◆ **WHAT THE EXERCISE ASKS**:
Every line of the data should be retyped with no difference from the original.

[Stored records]
Start of Block
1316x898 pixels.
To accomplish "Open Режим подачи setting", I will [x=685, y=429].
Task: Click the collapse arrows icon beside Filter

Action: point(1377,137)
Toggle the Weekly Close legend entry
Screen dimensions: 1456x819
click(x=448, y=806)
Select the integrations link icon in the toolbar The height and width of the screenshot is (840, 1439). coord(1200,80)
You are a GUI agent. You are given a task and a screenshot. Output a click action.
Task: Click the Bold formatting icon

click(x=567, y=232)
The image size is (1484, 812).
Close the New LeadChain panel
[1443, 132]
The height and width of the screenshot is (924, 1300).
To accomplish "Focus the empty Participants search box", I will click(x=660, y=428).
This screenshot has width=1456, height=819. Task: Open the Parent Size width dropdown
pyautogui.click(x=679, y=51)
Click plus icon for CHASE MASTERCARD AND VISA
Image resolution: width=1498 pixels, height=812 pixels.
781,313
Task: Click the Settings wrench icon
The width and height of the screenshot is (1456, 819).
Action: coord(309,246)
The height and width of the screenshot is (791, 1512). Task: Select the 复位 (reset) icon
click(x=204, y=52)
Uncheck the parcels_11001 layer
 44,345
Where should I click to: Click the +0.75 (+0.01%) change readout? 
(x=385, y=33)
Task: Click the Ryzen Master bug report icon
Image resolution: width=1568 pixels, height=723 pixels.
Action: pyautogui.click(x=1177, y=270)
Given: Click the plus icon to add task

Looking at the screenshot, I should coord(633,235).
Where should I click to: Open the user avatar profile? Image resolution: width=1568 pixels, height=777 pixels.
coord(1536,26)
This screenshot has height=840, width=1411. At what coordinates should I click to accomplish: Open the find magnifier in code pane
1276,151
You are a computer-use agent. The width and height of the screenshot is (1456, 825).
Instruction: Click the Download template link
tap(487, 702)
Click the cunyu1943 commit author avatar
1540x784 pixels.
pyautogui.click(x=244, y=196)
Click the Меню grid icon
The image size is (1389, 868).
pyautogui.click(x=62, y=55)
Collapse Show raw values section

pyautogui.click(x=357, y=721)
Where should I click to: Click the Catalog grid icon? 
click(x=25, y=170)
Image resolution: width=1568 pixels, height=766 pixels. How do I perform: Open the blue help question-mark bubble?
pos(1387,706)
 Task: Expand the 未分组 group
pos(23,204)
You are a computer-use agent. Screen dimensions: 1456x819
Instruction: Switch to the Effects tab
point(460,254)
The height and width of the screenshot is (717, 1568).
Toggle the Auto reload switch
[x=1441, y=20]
End of Block
◆ **FINISHED TASK**:
1316x898 pixels.
To accomplish "Open Режим подачи setting", I will [x=685, y=429].
Task: Click the collapse arrows icon beside Filter

Action: point(1377,137)
Toggle the Weekly Close legend entry
Screen dimensions: 1456x819
click(x=448, y=806)
Select the integrations link icon in the toolbar The height and width of the screenshot is (840, 1439). coord(1200,80)
You are a GUI agent. You are given a task and a screenshot. Output a click action.
Task: Click the Bold formatting icon

click(x=567, y=232)
The image size is (1484, 812).
Close the New LeadChain panel
[1443, 132]
The height and width of the screenshot is (924, 1300).
To accomplish "Focus the empty Participants search box", I will click(x=660, y=428).
This screenshot has width=1456, height=819. Task: Open the Parent Size width dropdown
pyautogui.click(x=679, y=51)
Click plus icon for CHASE MASTERCARD AND VISA
Image resolution: width=1498 pixels, height=812 pixels.
781,313
Task: Click the Settings wrench icon
The width and height of the screenshot is (1456, 819).
Action: coord(309,246)
The height and width of the screenshot is (791, 1512). Task: Select the 复位 (reset) icon
click(x=204, y=52)
Uncheck the parcels_11001 layer
 44,345
Where should I click to: Click the +0.75 (+0.01%) change readout? 
(x=385, y=33)
Task: Click the Ryzen Master bug report icon
Image resolution: width=1568 pixels, height=723 pixels.
Action: pyautogui.click(x=1177, y=270)
Given: Click the plus icon to add task

Looking at the screenshot, I should coord(633,235).
Where should I click to: Open the user avatar profile? Image resolution: width=1568 pixels, height=777 pixels.
coord(1536,26)
This screenshot has height=840, width=1411. At what coordinates should I click to accomplish: Open the find magnifier in code pane
1276,151
You are a computer-use agent. The width and height of the screenshot is (1456, 825).
Instruction: Click the Download template link
tap(487, 702)
Click the cunyu1943 commit author avatar
1540x784 pixels.
pyautogui.click(x=244, y=196)
Click the Меню grid icon
The image size is (1389, 868).
pyautogui.click(x=62, y=55)
Collapse Show raw values section

pyautogui.click(x=357, y=721)
Where should I click to: Click the Catalog grid icon? 
click(x=25, y=170)
Image resolution: width=1568 pixels, height=766 pixels. How do I perform: Open the blue help question-mark bubble?
pos(1387,706)
 Task: Expand the 未分组 group
pos(23,204)
You are a computer-use agent. Screen dimensions: 1456x819
Instruction: Switch to the Effects tab
point(460,254)
The height and width of the screenshot is (717, 1568).
Toggle the Auto reload switch
[x=1441, y=20]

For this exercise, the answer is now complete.